If I had the least idea that they would not reach you, and that an accident had befallen the ship, I should forward them in duplicate, but as this boat, at the time of its departure, was long delayed by the embargoes as well as by bad weather, I am persuaded that this is the sole cause, and that they will have reached you since.
You are about to appeal to the supreme court to prove your ownership; is there a living being who can contest it? If our deeds, granted in France, have not their full force in that country, nothing can annul them for us who are French. You shall do in this matter what you like; the greatest objection is this, that it stops your operations; but who is to blame? It is due to distance, and not to any negligence.

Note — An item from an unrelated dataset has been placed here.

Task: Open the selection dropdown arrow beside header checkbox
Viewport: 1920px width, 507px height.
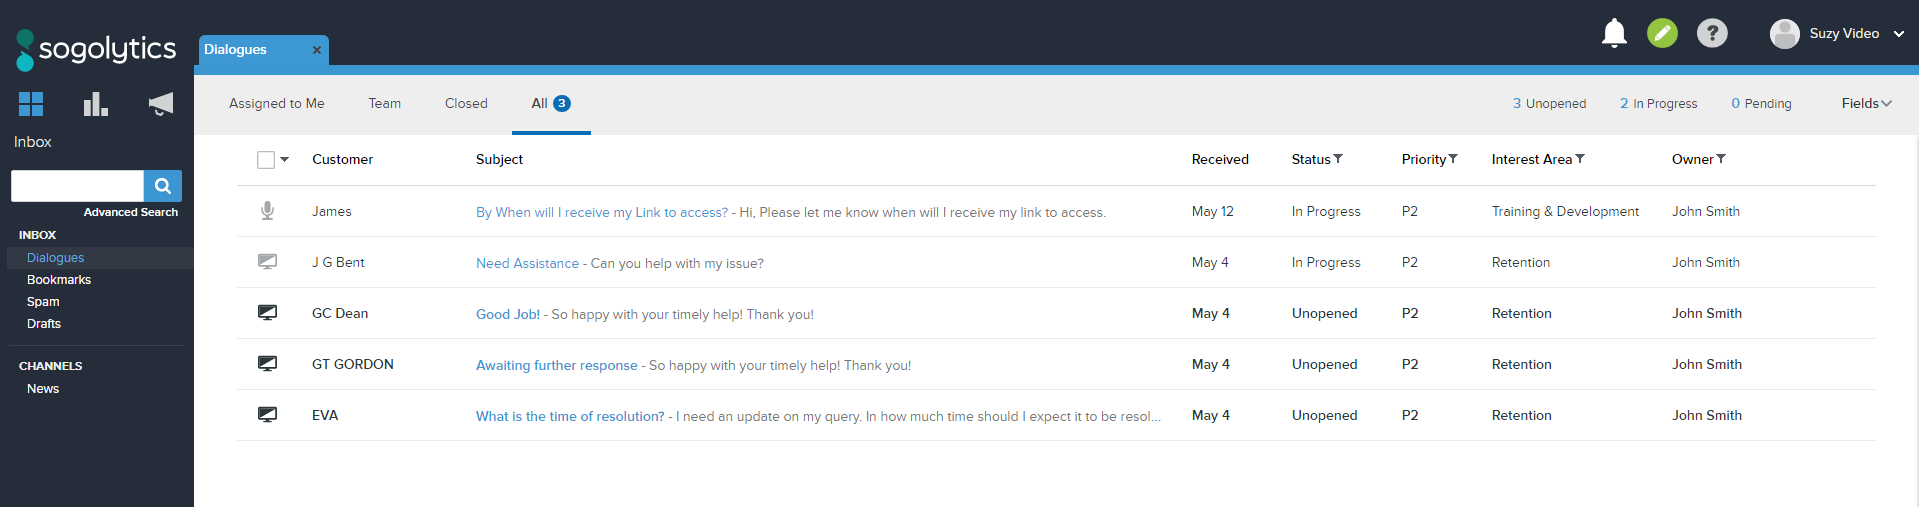Action: coord(285,160)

You say that you will do nothing until you have these documents; if your intention is to work for our benefit, as you say in your preceding, a company still being disagreeable [to you], that ought not to stop you; you have every power, [and] time lost is irreparable. I am much annoyed at the delay that this Mr. Miers Fisher causes you; as you say, he is an honest man, but negligent, and this in consequence of his age, and absorption in his great business.
We now return to Mr. David Ross,[98] who in his letter tells a pack of lies. At the close of 1789 I presented myself at his house with the power of attorney of Mr. Formon,[99] when we settled the business of the "Count of Artois," and the "Annette."[100] There never has been, as he said, any dissolution of the partnership between Mr. Formon and myself. I settled the accounts at that time both with him and with Samuel Plaisance concerning these vessels, with the exception of a residue of three thousand francs which are due me from Mr. Edward, their associate, who died at London. When I asked him for his certificates, he gave me for excuse that they were at the iron factory above Richmond, and that he had given Mr. Formon a private obligation that he would be very glad to have an exchange for the certificates. This affair has rested there ever since, and according to his letter Mr. Formon has taken out seven thousand, four hundred dollars, which exceeds his share by 1,650 dollars. If the estate of Mr. Formon is not without resources, it is to his heirs that you must apply for this overdraft, and get from Mr. David Ross all that you can, for with such people one cannot rely upon getting anything except with iron hooks.
The son-in-law of Mr. Formon doubtless will have found among his papers all that constitutes the legal basis of my portion; his certificates, his letter of attorney prove it, and this is a title, and I believe that I have proofs by accounts current. I salute you.
Jean Audubon to Francis Dacosta
Nantes, 22 June, 1805
To Mr. Dacosta:
I have just received your letter of April 23, and hasten to reply to it, in order to prove to you that not one of yours has been neglected, which could be readily seen by my copybook. I am not surprised that at this time you have not received your papers, because they cannot have left before the 10th or 15th of last March, having been held up by the embargoes and the bad weather, as you will see by the date of the letters which accompany them.